The Problem Isn’t Tools, It’s Terror

Spectators helping victims soon after the 2013 Boston Marathon attack (Photo credit: Aaron Tang via Wikipedia)
Spectators helping victims soon after the 2013 Boston Marathon attack (Photo credit: Aaron Tang via Wikipedia)

On June 12, Omar Mateen killed 49 patrons at Orlando, Florida’s  Pulse nightclub. His weapon: A Sig Sauer MCX carbine.

On July 3, Abu Maha al-Iraqi killed more than 300 shoppers and diners in  Baghdad’s Karrada neighborhood. His weapon: A van packed with explosives.

On July 14, Mohamed Lahouaiej Bouhlel killed at least 84 Bastille Day revelers  in Nice (as I write this, dozens of injured remain in critical condition). His weapons: A 19-ton truck and a pistol.

Don’t be surprised over the next week to hear calls from the usual suspects for “expanded background checks” for truck drivers, with an eye toward populating a “no drive list.”

Left unmentioned will be the heavy regulation of explosives by most of the world’s governments for decades, or that those regulations didn’t stop Mahmud Abouhalima, Mohammad Salameh, Nidal A. Ayyad and Ahmed Ajaj (the 1993 World Trade Center Bombers), or Timothy McVeigh (the 1995 Oklahoma City bomber) or  Tamerlan and Dzhokar Tsarnaev (the 2013 Boston Marathon bombers), let alone Abu Maha al-Iraqi.

Also left unmentioned will be the heavy regulation of guns in both the US and France, or that those regulations didn’t stop Syed Rizwan Farook and Tashfeen Malik (who killed 14 in San Bernardino in December 2015), or the Charlie Hebdo attackers (who killed 12 in Paris in January 2015), or the Bataclan theater attackers (who killed 130 in Paris in November 2015), or Omar Mateen, or Mohamed Lahouaiej Bouhlel.

Laws and regulations won’t stop terrorists from using trucks, either.

“Our rifle is only a tool,” Private Joker notes in Gustav Hasford’s The Short-Timers (adapted to film as Full Metal Jacket).  “It is a hard heart that kills.”

Focusing on tools misses the point entirely: When they choose to attack, terrorists will buy, beg, borrow, steal or make the tools to do so (the Tsarnaevs used pressure cookers, nails, gunpowder from fireworks and remote detonators made from toy car controllers).

Terrorists don’t obey laws or conform to regulations. If they did, they wouldn’t be terrorists. Making those laws and regulations more restrictive fails as a counter to — in fact it actively incentivizes — terrorism. The goal of terrorists is to terrorize. Mass acceptance of repressive legal responses says they’re succeeding.

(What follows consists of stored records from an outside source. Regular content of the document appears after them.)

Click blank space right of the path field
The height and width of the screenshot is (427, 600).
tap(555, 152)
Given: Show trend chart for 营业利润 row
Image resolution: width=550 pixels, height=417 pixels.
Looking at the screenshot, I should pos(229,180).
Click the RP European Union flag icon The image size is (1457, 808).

If oppressive police state tactics don’t work, what might?

Refusing to be terrorized would help, at least some. Just as being terrorized encourages more terrorism, not being terrorized discourages it. When one tactic doesn’t work, smart actors choose other tactics.

But opposing mass killings by “our guys” is even more important.

Western (including American and French)  troops have killed hundreds of thousands, possibly millions, in the Middle East and Central Asia just since 1991.  Many (maybe most) have been innocent civilians. Their families, friends, countrymen and co-religionists have, unsurprisingly, responded in kind. We should stop supporting military adventurism not just because it inevitably results in “blowback” and dead bodies back home, but because it’s as wrong when “we” do it as it is when “they” do it.

It is indeed a hard heart that kills. Tools are mere distraction. Hearts — and minds — are where change begins.